One of the main challenges for tokamak-based fusion is to design a heat and power exhaust system able to withstand the large loads expected in the divertor of a tokamak DEMO fusion power plant. Therefore, in parallel with the program to optimize the operation with a conventional divertor based on detached conditions to be tested on the ITER device currently under construction in Cadarache, a specific project has been launched by the Italian energy and technology agency ENEA to investigate alternative power exhaust solutions for DEMO fusion power plant, by constructing a Divertor Tokamak Test facility (DTT).

This new tokamak would be capable of hosting scaled experiments integrating most of the possible aspects of the DEMO power and particle exhaust. DTT will retain the possibility to test different divertor magnetic configurations, liquid metal divertor targets, and other possible solutions for the power exhaust problem. The DTT design aims to a set of parameters selected so as to have edge conditions as close as possible to DEMO (in terms of the temperature and the normalized collisionality, pressure and ion gyro radius), while remaining compatible with DEMO bulk plasma performance in terms of dimensionless parameters within a set of constraints related to flexibility and costs.

A site near Rome has beaten eight other locations in Italy to host the €500 million DTT. Italy’s energy and technology agency ENEA says that its research centre in Frascati will host the facility with construction set to start in November. The DTT will take seven years to complete.

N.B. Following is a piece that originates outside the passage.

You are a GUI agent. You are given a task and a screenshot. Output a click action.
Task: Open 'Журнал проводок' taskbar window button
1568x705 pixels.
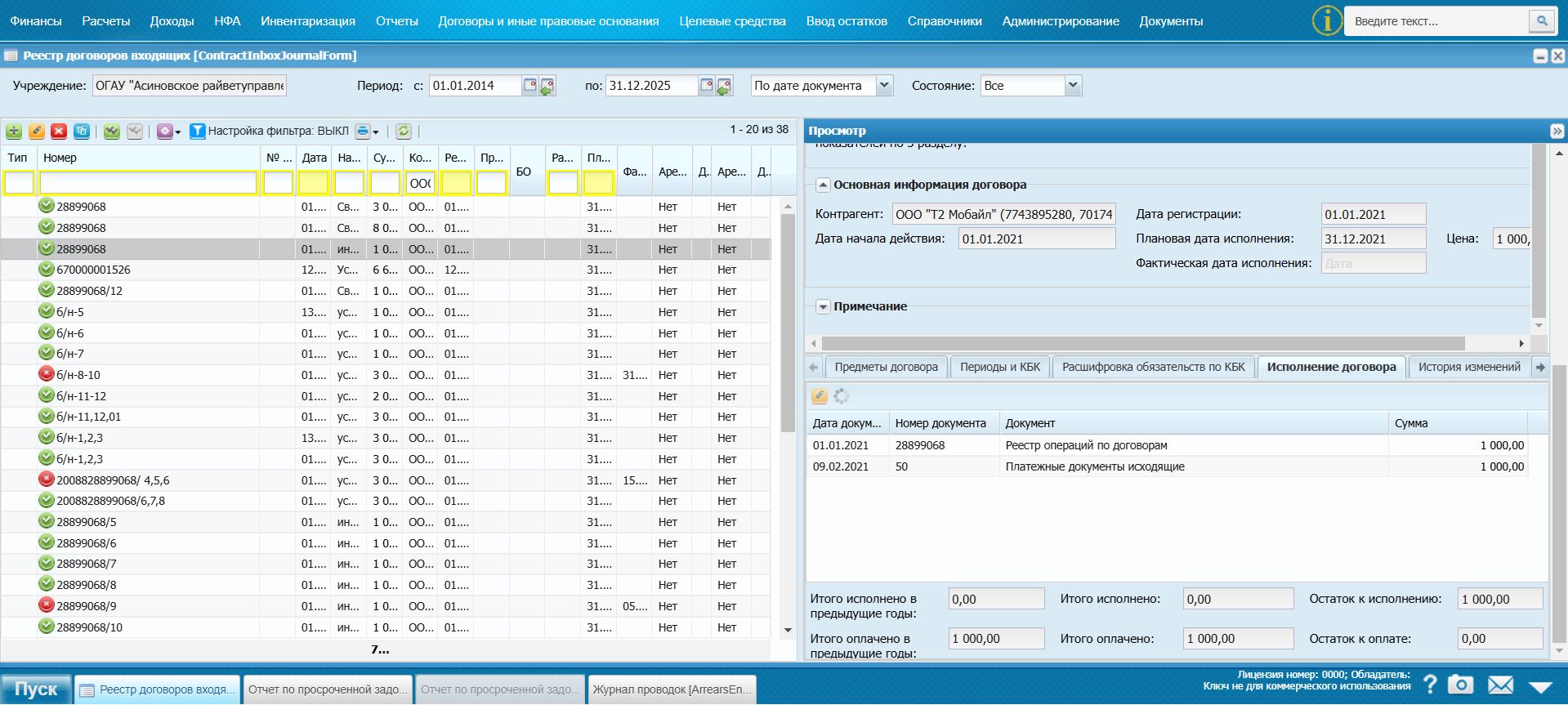coord(671,689)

The divertor for ITER, which is currently being built in Cadarache, France, is made from tungsten tiles. However, this material is unlikely to be adequate for an actual demonstration fusion power plant that would feed electricity to the grid continuously. The DTT, being 10 m high and with a 5 m radius, will therefore investigate alternatives types of divertor that could suit a future reactor. The machine will use superconducting magnets to contain a plasma and would have space around the edges of its plasma chamber to incorporate divertors of different shapes to spread the heat load over a larger area. It could also test divertors made of more resistant materials, such as liquid lithium.

ENEA says about 1500 people would be involved in building the DTT. They expect the project to be funded by €60 million from Eurofusion, (reserved but not yet committed), while another €80 million would come from the Italian government. They expect the regional government to supply €25 million, while China would provide €30 million and ENEA partners another €50 million. The remaining €250 million would come from the European Investment Bank via a loan.